» What you will do
Filter these entries, keeping only lines that hold the word "JohnDow".

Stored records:

◇ ◇ ◇ ◇ ◇ ◇ ◇

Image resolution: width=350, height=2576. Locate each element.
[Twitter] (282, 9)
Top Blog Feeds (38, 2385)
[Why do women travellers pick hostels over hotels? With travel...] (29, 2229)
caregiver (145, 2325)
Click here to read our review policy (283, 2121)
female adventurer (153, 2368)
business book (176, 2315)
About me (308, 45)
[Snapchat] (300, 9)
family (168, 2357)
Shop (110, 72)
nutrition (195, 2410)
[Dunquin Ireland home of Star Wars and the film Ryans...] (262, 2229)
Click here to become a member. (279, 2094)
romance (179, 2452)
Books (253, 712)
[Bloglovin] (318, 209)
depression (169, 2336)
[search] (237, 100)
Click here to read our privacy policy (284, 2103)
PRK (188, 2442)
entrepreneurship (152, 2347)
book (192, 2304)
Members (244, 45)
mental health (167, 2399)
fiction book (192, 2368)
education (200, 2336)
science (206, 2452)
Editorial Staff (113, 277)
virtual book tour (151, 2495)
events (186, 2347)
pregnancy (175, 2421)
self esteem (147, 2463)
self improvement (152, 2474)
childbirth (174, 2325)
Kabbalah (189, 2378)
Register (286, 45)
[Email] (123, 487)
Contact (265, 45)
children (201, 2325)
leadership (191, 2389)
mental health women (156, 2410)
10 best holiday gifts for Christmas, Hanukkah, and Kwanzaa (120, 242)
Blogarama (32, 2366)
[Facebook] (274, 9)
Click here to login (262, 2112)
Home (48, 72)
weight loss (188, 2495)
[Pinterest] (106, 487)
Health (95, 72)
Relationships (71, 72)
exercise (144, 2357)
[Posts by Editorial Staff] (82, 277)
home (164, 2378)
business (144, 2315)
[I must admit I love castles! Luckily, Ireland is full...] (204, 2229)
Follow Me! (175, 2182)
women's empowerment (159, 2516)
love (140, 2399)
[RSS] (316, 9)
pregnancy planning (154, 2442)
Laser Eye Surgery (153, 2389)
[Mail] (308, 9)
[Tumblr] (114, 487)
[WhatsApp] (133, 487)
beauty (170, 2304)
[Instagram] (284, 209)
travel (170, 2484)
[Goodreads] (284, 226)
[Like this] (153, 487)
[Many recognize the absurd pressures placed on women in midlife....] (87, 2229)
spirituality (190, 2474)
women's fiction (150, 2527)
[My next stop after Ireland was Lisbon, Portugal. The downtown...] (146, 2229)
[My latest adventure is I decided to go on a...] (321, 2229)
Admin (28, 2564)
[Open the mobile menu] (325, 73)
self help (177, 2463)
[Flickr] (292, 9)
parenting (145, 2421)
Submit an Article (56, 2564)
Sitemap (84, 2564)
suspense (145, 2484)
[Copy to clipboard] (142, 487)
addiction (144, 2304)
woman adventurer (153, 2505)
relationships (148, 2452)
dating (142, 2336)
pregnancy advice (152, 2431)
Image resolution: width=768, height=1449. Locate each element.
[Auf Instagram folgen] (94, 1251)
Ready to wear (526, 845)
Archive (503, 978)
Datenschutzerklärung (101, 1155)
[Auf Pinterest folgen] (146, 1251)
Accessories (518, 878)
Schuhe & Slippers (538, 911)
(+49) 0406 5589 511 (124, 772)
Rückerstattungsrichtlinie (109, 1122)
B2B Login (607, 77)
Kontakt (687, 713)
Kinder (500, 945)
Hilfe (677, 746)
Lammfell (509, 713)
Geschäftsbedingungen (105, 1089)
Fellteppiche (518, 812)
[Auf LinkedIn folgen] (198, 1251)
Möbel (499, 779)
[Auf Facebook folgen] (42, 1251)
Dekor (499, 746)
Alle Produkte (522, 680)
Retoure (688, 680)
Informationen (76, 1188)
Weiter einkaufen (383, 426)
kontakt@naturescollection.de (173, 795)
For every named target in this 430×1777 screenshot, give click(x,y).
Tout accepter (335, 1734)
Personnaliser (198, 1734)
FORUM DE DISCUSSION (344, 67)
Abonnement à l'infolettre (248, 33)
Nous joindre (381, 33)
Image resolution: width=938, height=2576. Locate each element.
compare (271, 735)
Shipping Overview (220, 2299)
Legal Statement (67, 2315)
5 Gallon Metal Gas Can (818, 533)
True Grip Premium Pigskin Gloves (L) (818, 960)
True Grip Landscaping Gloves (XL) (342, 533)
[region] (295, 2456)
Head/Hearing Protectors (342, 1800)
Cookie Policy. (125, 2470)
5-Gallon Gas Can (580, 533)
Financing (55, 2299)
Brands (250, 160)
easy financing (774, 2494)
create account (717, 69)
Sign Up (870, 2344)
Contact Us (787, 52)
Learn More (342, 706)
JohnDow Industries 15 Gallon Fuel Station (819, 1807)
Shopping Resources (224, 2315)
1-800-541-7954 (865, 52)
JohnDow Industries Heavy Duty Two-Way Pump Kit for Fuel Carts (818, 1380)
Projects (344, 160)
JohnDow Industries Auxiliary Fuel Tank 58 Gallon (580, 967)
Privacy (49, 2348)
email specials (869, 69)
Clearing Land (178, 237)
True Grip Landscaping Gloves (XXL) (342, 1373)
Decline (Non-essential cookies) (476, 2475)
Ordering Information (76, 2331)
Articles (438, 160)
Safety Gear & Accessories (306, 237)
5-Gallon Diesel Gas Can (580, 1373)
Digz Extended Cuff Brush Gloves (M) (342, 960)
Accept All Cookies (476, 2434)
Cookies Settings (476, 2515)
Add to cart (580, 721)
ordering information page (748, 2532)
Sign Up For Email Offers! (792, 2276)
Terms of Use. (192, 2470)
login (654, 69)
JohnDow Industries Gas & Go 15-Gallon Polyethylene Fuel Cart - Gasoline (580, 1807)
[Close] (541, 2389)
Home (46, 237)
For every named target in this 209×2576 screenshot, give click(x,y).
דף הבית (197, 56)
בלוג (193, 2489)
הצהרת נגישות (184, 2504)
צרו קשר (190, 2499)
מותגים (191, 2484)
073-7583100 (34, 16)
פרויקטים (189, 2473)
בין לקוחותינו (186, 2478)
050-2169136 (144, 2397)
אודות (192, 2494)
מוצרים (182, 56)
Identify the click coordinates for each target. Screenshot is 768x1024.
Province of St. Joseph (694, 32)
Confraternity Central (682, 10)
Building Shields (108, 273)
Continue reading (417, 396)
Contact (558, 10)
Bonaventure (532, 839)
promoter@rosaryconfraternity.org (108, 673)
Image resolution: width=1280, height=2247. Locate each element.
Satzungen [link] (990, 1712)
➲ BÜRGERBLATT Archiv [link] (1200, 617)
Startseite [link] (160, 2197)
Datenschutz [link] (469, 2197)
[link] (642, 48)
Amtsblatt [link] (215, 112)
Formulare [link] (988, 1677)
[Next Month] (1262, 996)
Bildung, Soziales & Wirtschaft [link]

◇ ◇ ◇ ◇ ◇ ◇ ◇

» Answer section
JohnDow Industries 15 Gallon Fuel Station (819, 1807)
JohnDow Industries Heavy Duty Two-Way Pump Kit for Fuel Carts (818, 1380)
JohnDow Industries Auxiliary Fuel Tank 58 Gallon (580, 967)
JohnDow Industries Gas & Go 15-Gallon Polyethylene Fuel Cart - Gasoline (580, 1807)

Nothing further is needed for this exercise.